:: Actions to take ::
- A) Rewrite the paragraph beginning "They don't show that number for 2014" from the post on the Lions' salary cap below as a shorter list that keeps its main facts.
- B) Answer these questions using the post on the Lions' salary cap below:
(i) Which four players had their deals restructured?
(ii) How much cap space do the Lions have, according to Spotrac.com?
(iii) Which contracts make up a team's cap hit?

A long time ago, in the dark, dark NFL season that was 2012, I wrote about the dark portents of Capgeddon that were to come for the Lions and their cap situation that was looming in 2013. I tried to make up for it by pointing out that there was, in fact, a Silver Lining in the offseason in how the Lions could help mitigate the damage. I was even right about a few things, such as the Lions restructuring Calvin Johnson’s contract (They got more than 4.5 million, I had projected 3 mil), KVB, Titus Young, and Peterman being cut, and a few other things. Granted, I’m not perfect (I was completely wrong about how retirements and injury settlements work, I consider it a learning experience!), but even with the few things I had projected as possibilities that had come to fruition, the Lions had little chance of covering their draft picks and rounding out the roster. I didn’t give enough credit to the Lions, however, as they were able to make even more happen than I could have imagined. With restructured deals by Suh, Raiola, Burleson, and Johnson, and with some back loading of FA deals to many of the pickups the Lions made, the team was able to put together a pretty impressive offseason. The team was able to retain Louis Delmas and Chris Houston, one above and one well below market value, while picking up FAs like Reggie Bush, Glover Quin, and CJ Mosley. As good as the offseason was, there are a few potential problems that have savvy fans concerned, most notably the now bloated cap situation of 2014. Let me put your minds at ease.
Aight, so here we are, sitting with a comfortable $1,575,303 in cap space according to Spotrac.com (Who, if you’re not a fan, you should be). Based on a modified cap number of $121,991,017, the Lions are sitting pretty good with their actual cap hit around man roster. In fact, the team’s total cap for all 90 players is around $130,635,714, which isn’t that bad at all. In fact, if you go out a year, the complete 90 man roster cap hit for the remaining players is about the same, $137, 993,913. So not that much different. Man, 2014 should be fine, why are people getting so worked up. Well you see, the cap hit for a team is made up of their top 51 contracts. For 2013, that number is $120,415,714 according to Spotrac.
They don’t show that number for 2014, so let’s do a little math here. Let’s see, the cap for 2014 should be around $123,000,000 and since our total numbers are similar I should expect close to the 120 million we have right now, right? So hmm…carry the 7…$138,986,579. THAT’S $15 MILLION OVER THE CAP ALREADY FOR 2014, HOLY CRAP!!!
Yeah, figured that’d be the reaction
Let’s take a look at those numbers side by side, just so you can see them in a more digestible fashion, maybe that will help.

Records from a dataset:
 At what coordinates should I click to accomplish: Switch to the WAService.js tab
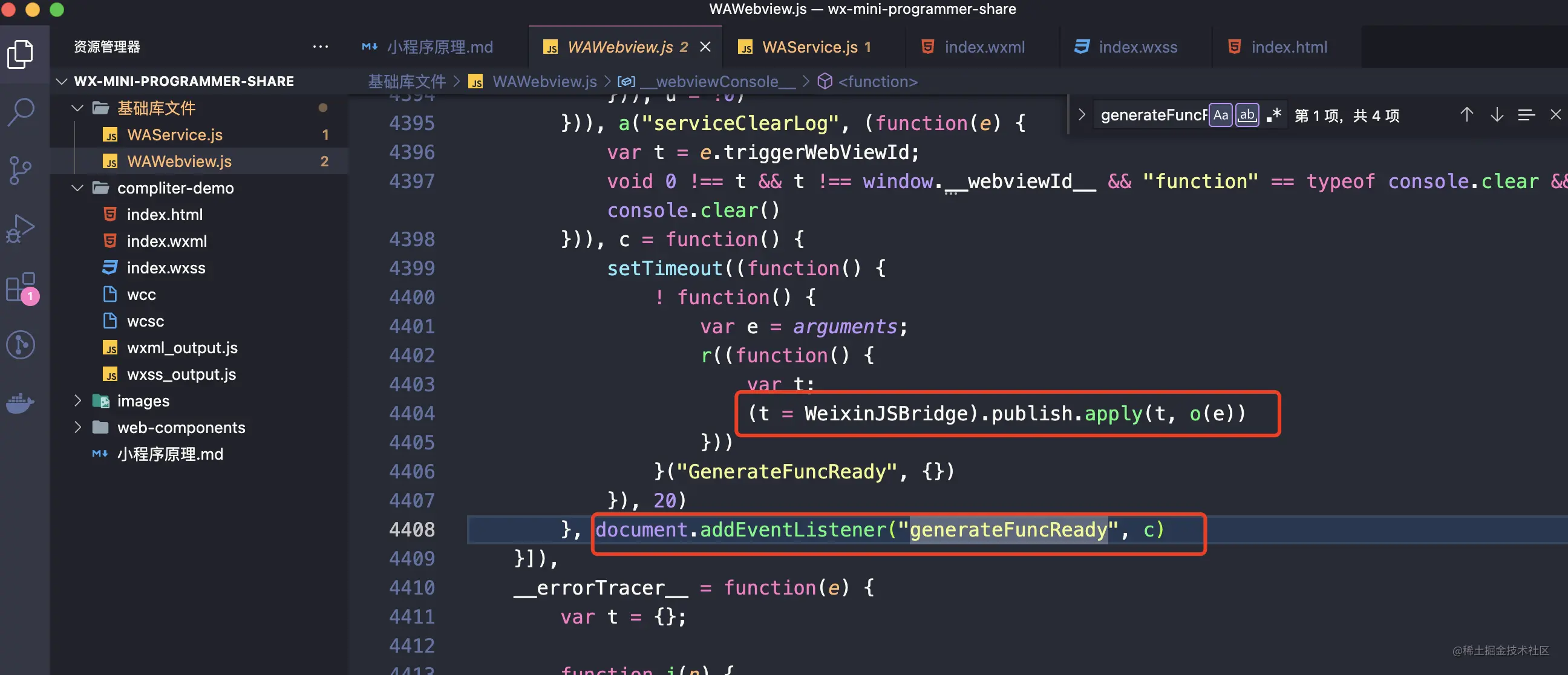point(809,47)
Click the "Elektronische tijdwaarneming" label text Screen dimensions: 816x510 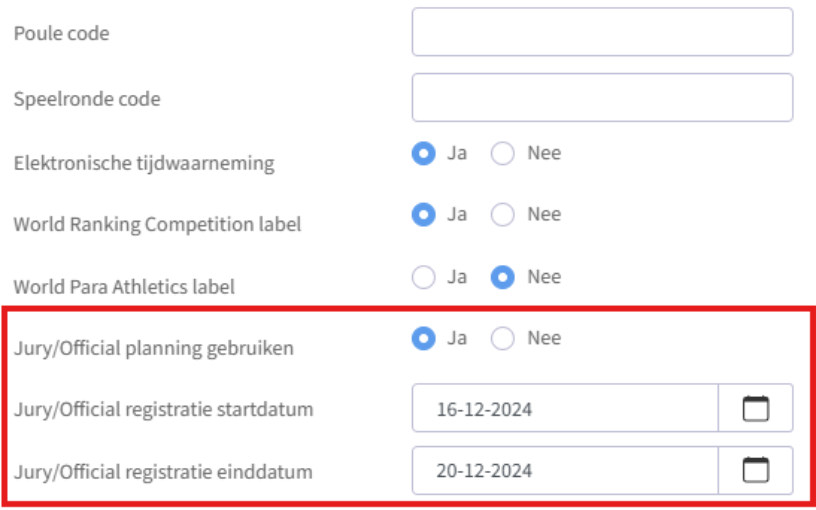coord(143,162)
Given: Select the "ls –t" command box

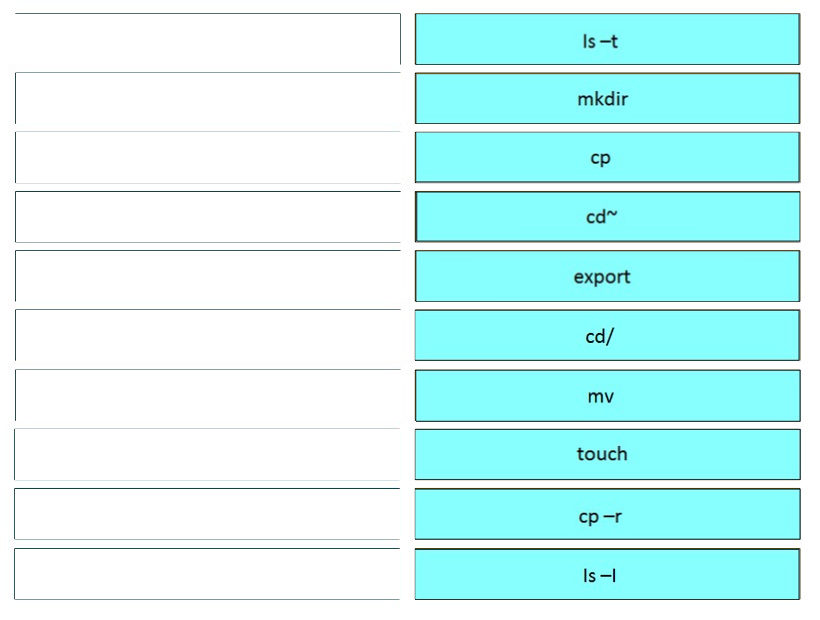Looking at the screenshot, I should coord(607,39).
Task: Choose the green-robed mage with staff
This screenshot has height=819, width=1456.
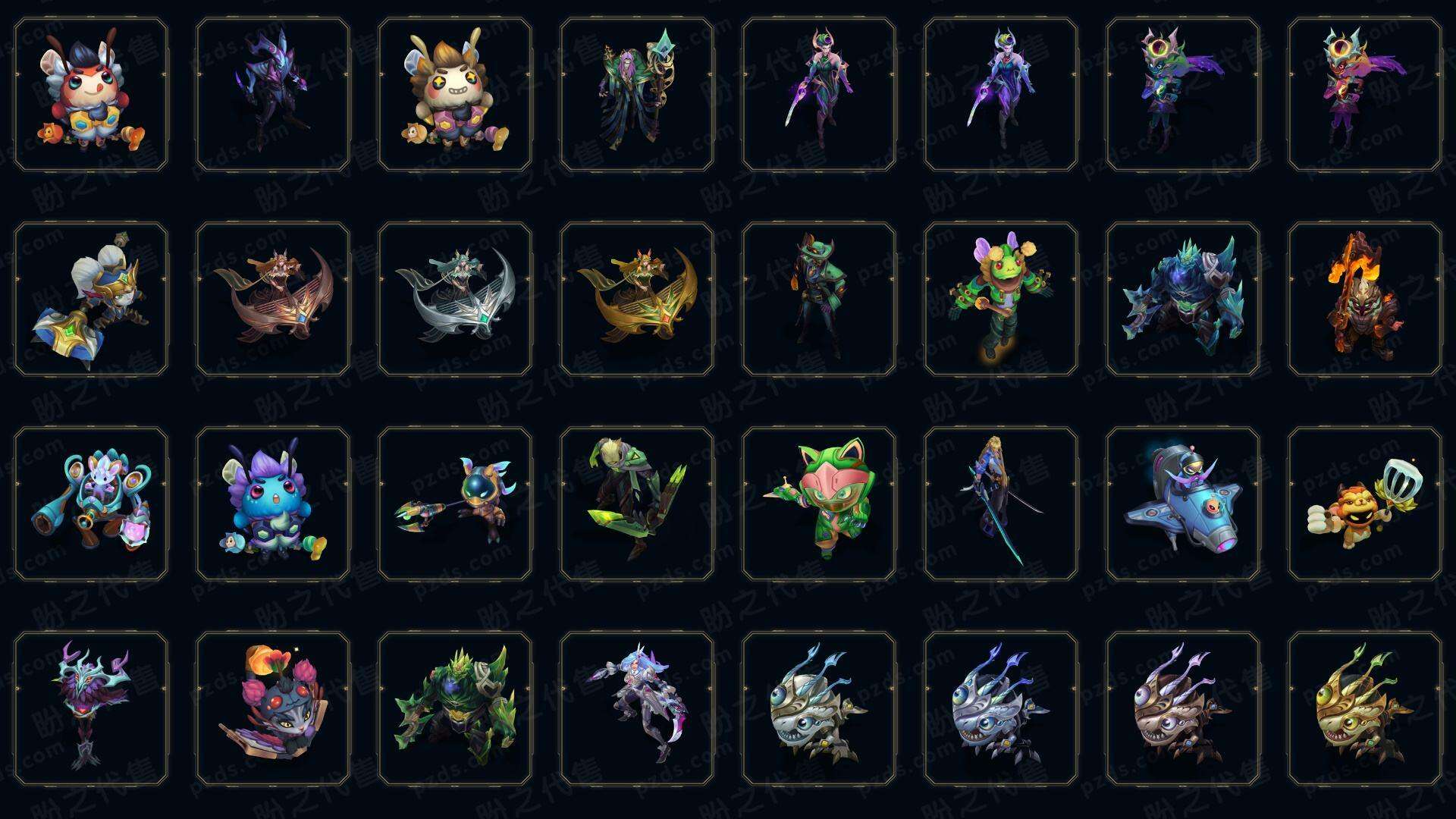Action: [637, 94]
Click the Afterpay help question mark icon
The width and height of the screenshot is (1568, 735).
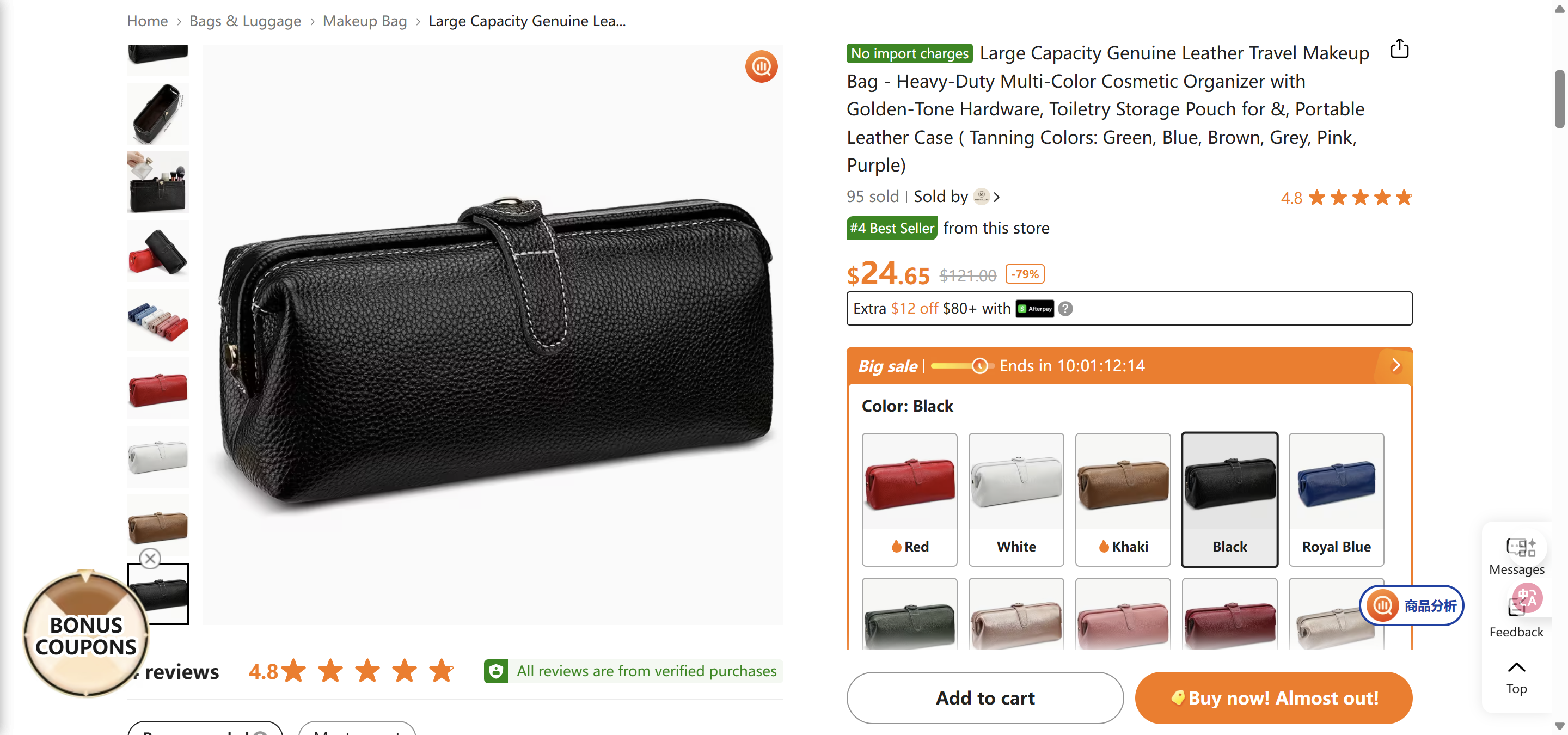pyautogui.click(x=1064, y=309)
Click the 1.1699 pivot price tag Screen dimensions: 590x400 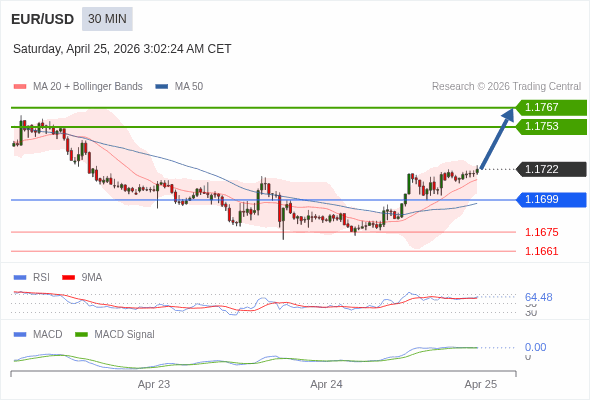pos(551,200)
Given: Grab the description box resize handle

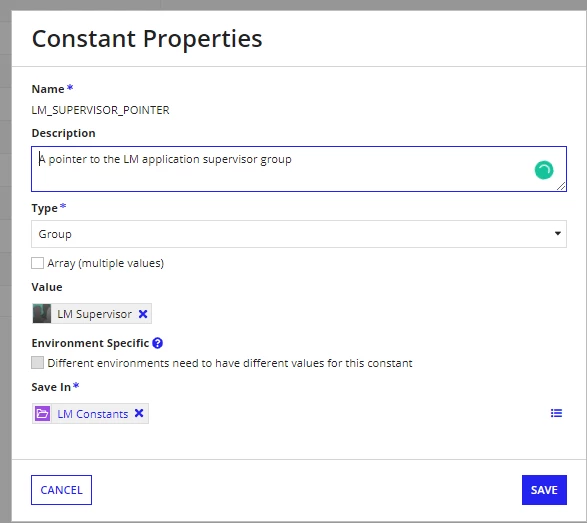Looking at the screenshot, I should [561, 186].
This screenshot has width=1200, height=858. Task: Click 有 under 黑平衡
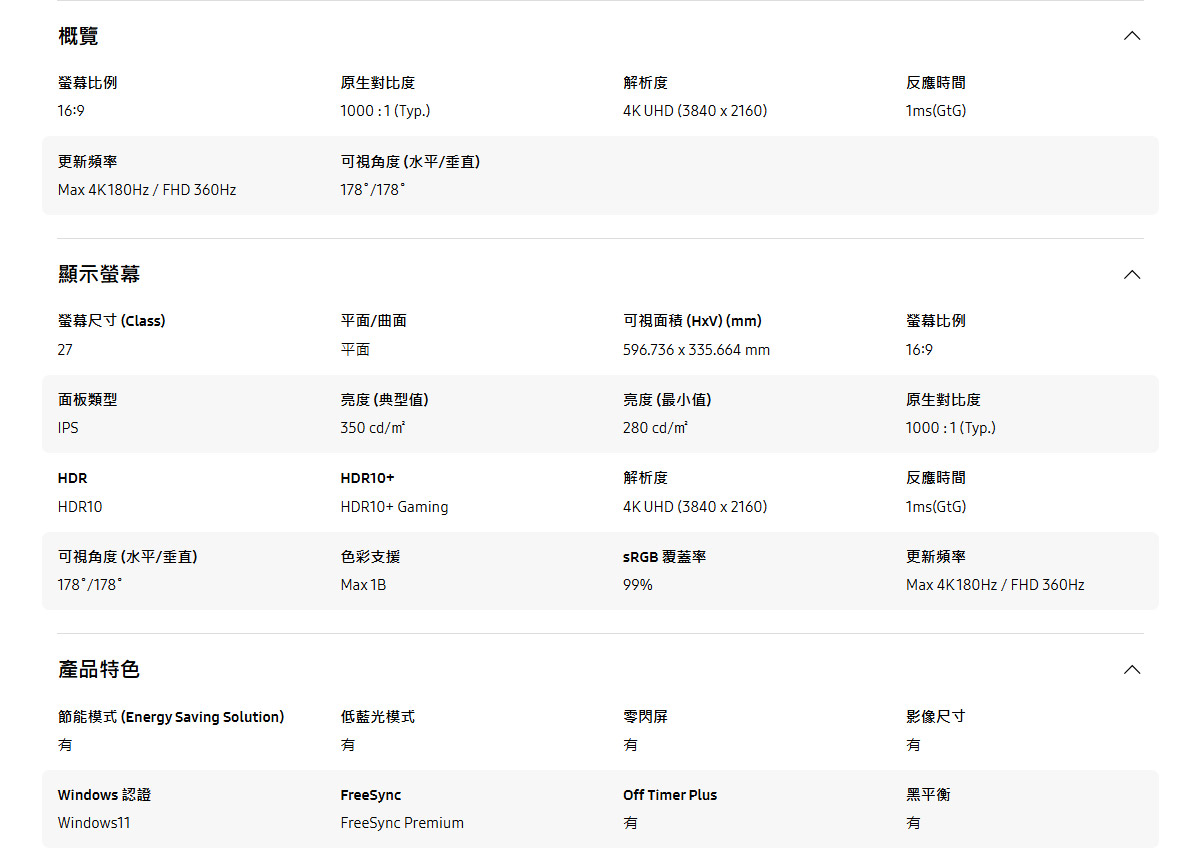(x=911, y=823)
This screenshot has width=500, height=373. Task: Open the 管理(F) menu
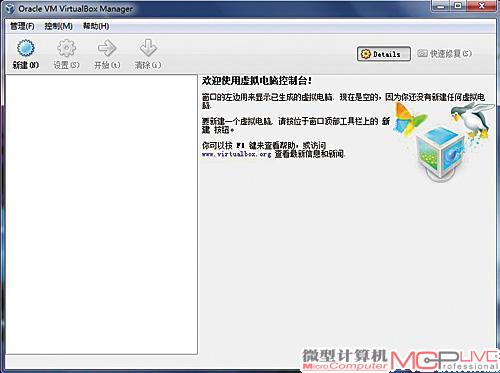pos(22,26)
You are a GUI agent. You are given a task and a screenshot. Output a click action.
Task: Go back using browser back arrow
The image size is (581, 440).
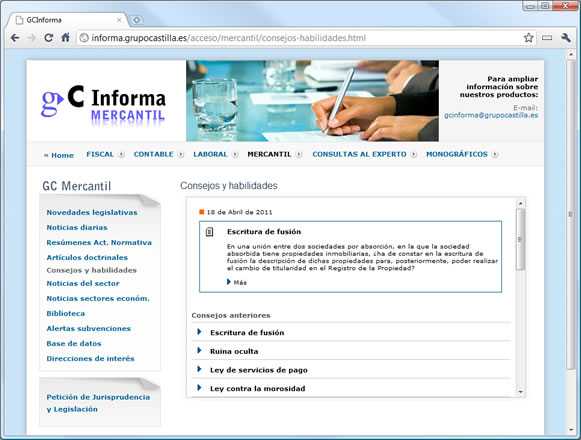[15, 38]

:: Solutions in order ::
- A)
- Spotrac does not show the top-51 cap figure for 2014, so it has to be worked out by hand.
- The 2014 cap should be around $123,000,000.
- Because total roster numbers are similar from year to year, a figure near the current $120 million might be expected.
- The actual figure comes to $138,986,579.
- That puts the Lions $15 million over the 2014 cap already.

- B)
(i) Suh, Raiola, Burleson, and Johnson
(ii) $1,575,303
(iii) The team's top 51 contracts